Wearable devices are a combination of a fashion statement and a payment service, ranging from futuristic revealed microchips to sleek pins. Universally, however, they use approximately the same "tap" infrastructure that credit cards, debit cards, and now smartphones also do. They also come with some of the same risks associated with credit and debit cards; namely the fact that they can easily be stolen.

Biometric Payment Scanners

There is one substantial shortcoming of wearable payment devices: namely, why have a device at all? New systems such as Biyo make it possible to pay for things with the touch of your hand; it is your unique hand print that unlocks your wallet and pays for your goods and services. Biometric scanning involves any unique artifact of your biology, such as retina scanning or fingerprint scanning. It is far more secure than using a PIN or a signature, because either of these things can be stolen -- your hands and eyes, hopefully, cannot be.

The only downside of biometric scanning is that it requires these scanners to be distributed to vendors, and vendors have been notoriously hesitant to adapt new payment technologies. The United Kingdom was able to achieve tap and pay nearly a decade before the United States, and U.S. vendors are still slowly moving to chip and PIN. On the other hand, biometric scanning is already becoming a standard feature in personal devices, and can therefore already be used for remote peer-to-peer transactions.
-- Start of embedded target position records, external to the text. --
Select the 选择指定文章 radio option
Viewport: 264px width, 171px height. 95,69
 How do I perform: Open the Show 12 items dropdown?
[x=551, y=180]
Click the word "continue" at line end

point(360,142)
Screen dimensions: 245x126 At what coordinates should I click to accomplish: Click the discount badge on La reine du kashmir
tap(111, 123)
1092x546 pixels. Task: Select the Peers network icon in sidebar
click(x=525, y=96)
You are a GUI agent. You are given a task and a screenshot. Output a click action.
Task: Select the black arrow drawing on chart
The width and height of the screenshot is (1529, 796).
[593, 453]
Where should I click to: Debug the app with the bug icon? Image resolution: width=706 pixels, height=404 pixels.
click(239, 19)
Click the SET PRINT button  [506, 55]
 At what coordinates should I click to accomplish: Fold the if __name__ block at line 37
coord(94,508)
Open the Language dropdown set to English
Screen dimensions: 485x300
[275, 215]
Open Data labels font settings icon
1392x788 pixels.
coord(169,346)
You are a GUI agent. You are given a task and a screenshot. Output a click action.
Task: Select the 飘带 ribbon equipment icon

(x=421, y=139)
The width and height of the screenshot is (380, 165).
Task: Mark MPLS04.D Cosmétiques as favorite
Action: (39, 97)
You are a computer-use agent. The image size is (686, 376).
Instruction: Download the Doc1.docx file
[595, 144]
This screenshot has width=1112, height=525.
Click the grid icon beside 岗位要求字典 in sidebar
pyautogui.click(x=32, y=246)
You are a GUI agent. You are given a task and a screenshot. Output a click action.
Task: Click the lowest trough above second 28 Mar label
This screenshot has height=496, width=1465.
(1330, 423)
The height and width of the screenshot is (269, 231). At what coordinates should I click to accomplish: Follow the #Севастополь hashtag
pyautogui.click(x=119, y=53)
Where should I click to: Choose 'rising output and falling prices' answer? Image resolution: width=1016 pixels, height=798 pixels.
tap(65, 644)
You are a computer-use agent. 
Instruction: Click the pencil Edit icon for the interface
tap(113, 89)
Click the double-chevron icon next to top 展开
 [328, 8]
In the short term, it is very likely that we will see our mobile devices -- most specifically our smartphones -- becoming the central hub for our currency transactions. Android and Apple payment systems are already becoming widely supported across the world, making it easy to complete a transaction with a tap rather than a swipe. But long-term, it is the actual banks that we use that will see the most disruption, as we continually move away from larger banks and towards smaller currency management applications such as Venmo, Biyo, and PayPal. Decentralized currency is likely only decades away as the world continues to go digital and trade actively country to country, and this may provide significant economic disruption.